"It's essential that we take action to both support the banking system as a whole — as well as being ready to intervene in particular cases when it's necessary to do so", said the UK Chancellor of the Exchequer Alistair Darling to reporters yesterday. Ungrammatically, I think.
Forget the fact that to both support is an instance of the so-called "split infinitive": modifiers have been placed between to and the verb in an infinitival clause, by good writers, throughout the history of English. (Those who jump on them as "errors" don't know as much about English grammar as they would like you to think they do.) No, it's the fact that the both never gets its correlated and. For me, the construction both X as well as Y (for any phrases X and Y), though common in unplanned speech, is not syntactically well formed. Particularly not when X is a plain-form (bare infinitive) verb phrase and Y is a gerund-participial verb phrase. That is (to invent a shorter case of the same sort), *to both survive as well as flourishing seems to me like an error of sentence planning, where what was intended was to both survive and flourish.

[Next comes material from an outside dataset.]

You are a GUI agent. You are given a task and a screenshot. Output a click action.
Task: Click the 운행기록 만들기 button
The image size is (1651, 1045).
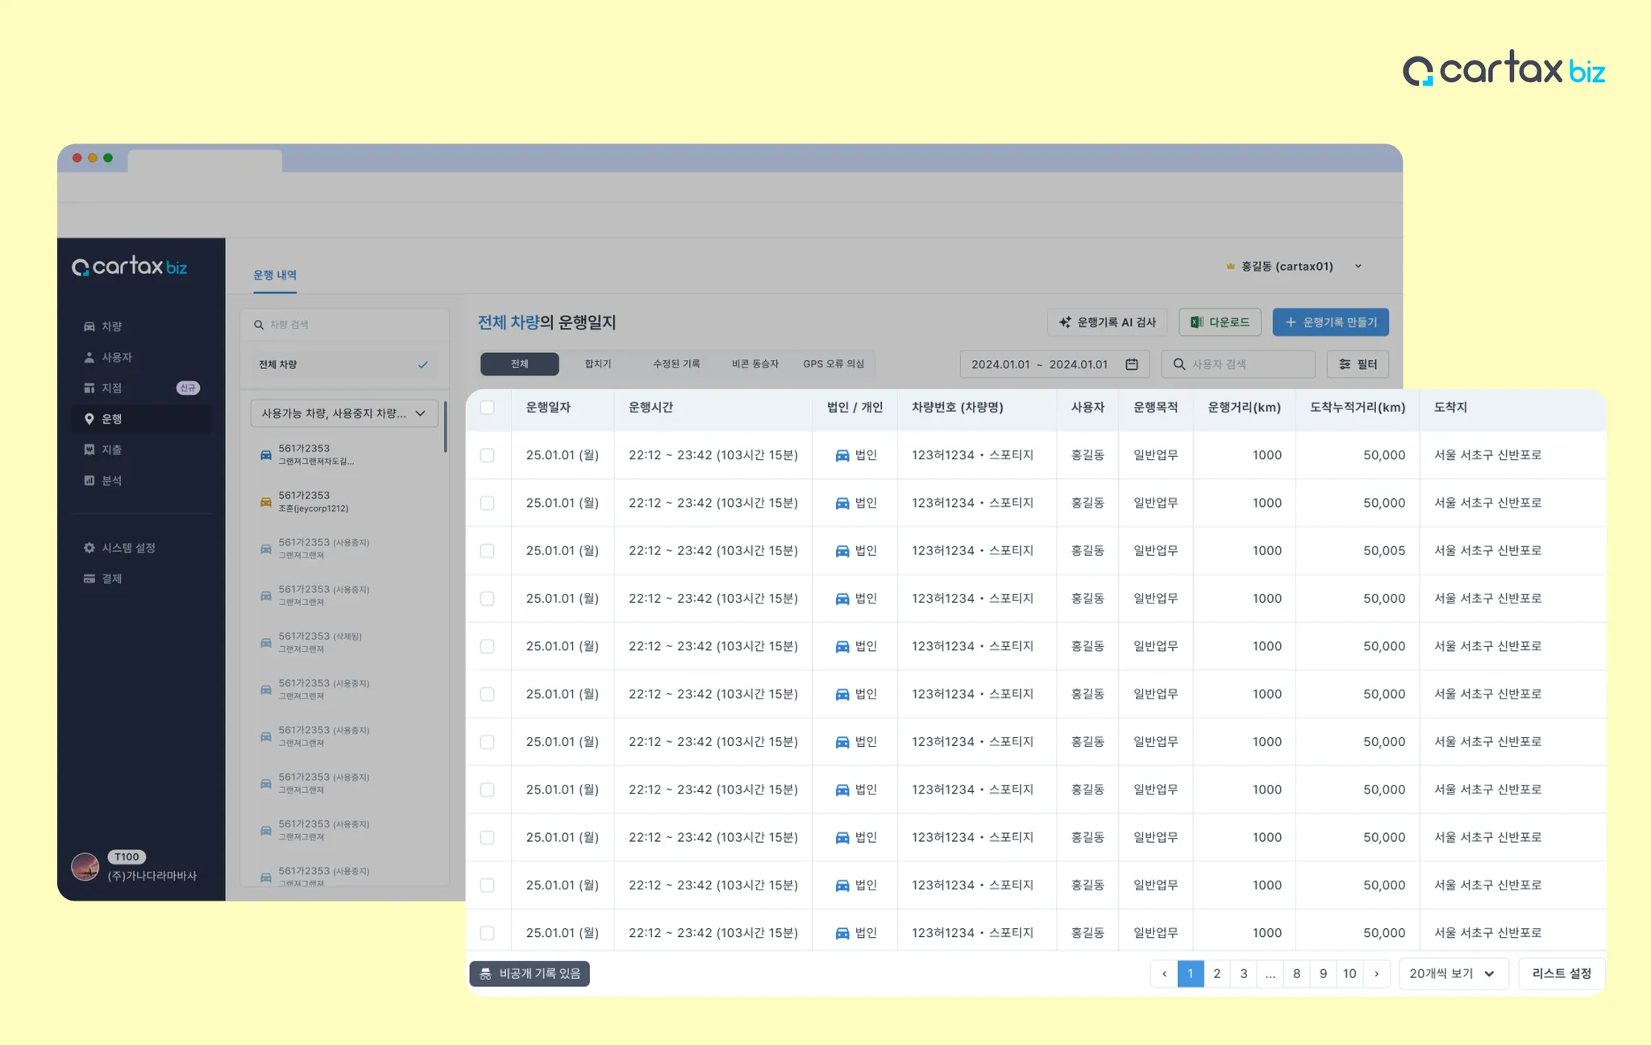click(1330, 322)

Of course, there could be people who differ, and see no slip in the Chancellor's remark. (Recall the surprising number of commenters on this post of mine who judged my ungrammatical example to be grammatical — though in that case I was able to determined that the original writer of the sentence agreed with me.) Not every expert user of Standard English has exactly the same judgments of grammaticality as every other user. But even a man who finds both support … as well as being ready ungrammatical may blurt it out when speaking under conditions of extreme stress.